2. I calciatori, gli sportivi professionisti sono esposti all’attacco del MALEDETTO perché hanno una porta di ingresso aperta, perché hanno una dimensione permanente, di base, di un potenziale status infiammatorio? Un “gruppo chiuso” per tre settimane potrebbe essere un laboratorio unico e irripetibile per provare ad avere qualche risposta più in materia.
3. Il MALEDETTO, lascia effetti sull’organismo che non si conoscono fino a minare alcuni parametri che consentono la prestazione fisico-atletica. Anche qui le conoscenze sono scarse. Un “gruppo chiuso” per tre settimane potrebbe fornire risposte per gli atleti professionisti, da estendere a quelli dilettanti e forse anche alla popolazione.
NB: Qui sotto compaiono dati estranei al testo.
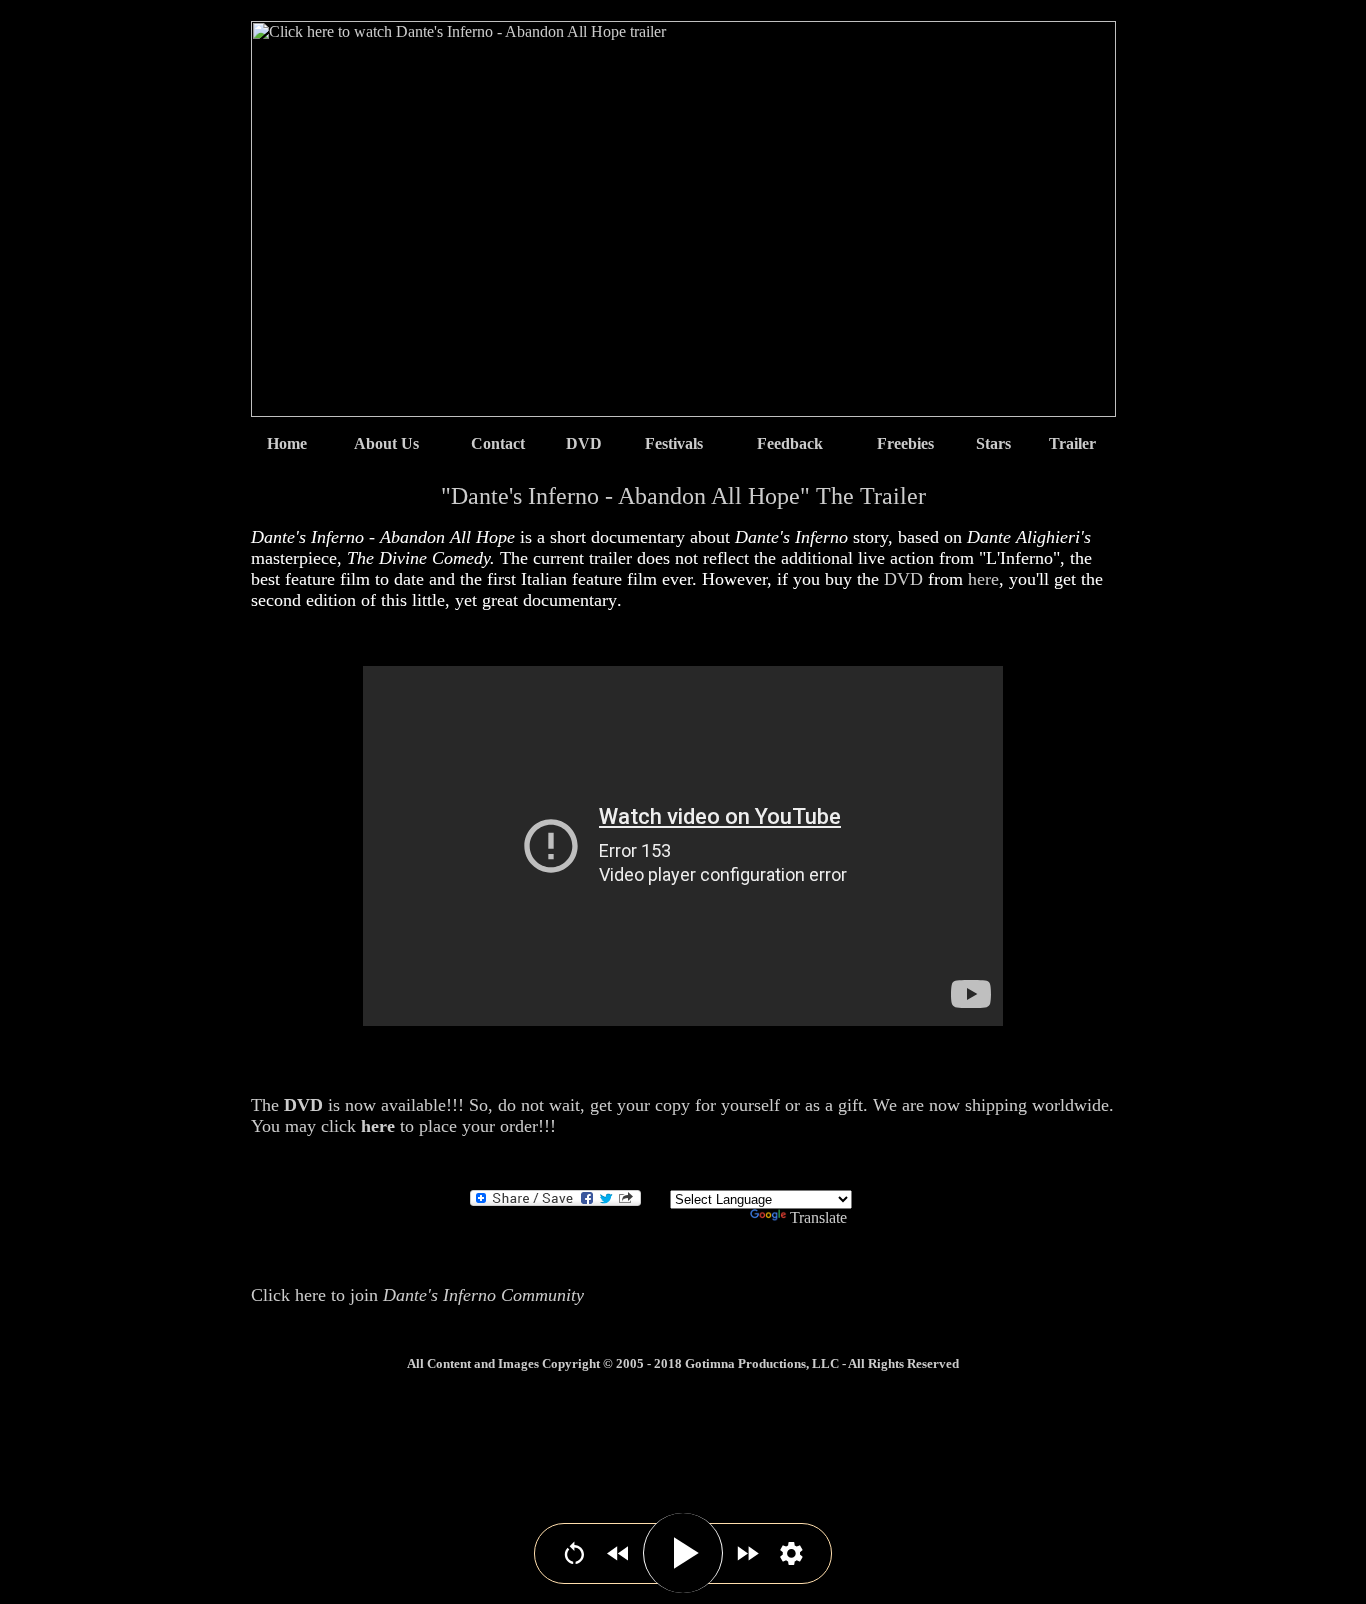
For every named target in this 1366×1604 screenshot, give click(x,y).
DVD (584, 443)
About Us (386, 443)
Ecco, come il calcio definito “speculativo” dimostra quanto ci sarebbe da ripensare criticamente da parte di chi lo abbia pronunciato questo termine perché quel calcio è capace di fare del bene al suo mondo e attraverso ciò estendere i benefici al Paese e alla scienza.
D) la serie A, nel suo aspetto del fare profitti svolge una funzione redistributiva fino al sociale: assicura che i danni derivanti dal presunto non rispetto dei contratti televisivi non ricada, anche, sulle leghe sottostanti, per noi della Serie C sarebbero 5milioni di euro. Il problema prevalente non consisterebbe nel fatto di non prendere perché il contratto diritti TV è “blindato”, sarebbe prenderli a “babbo morto” dopo i tempi per dirimere il contenzioso in via giudiziaria. La Serie A riprendendo a giocare assicura anche attività nell’indotto, si pensi alla raccolta sulle scommesse sportive dove il calcio è al di là del 75% della raccolta portando beneficio indiretto allo sport italiano e al fisco, cioè allo Stato.
Interpretando la ripresa da questo punto di osservazione, fermo restando che si potrebbe riprendere solo in rispetto delle condizioni di salvaguardia della salute, si ricava un giudizio diametralmente opposto di quello circolante. Logicamente il tutto è opinabile, però è un’altra visione!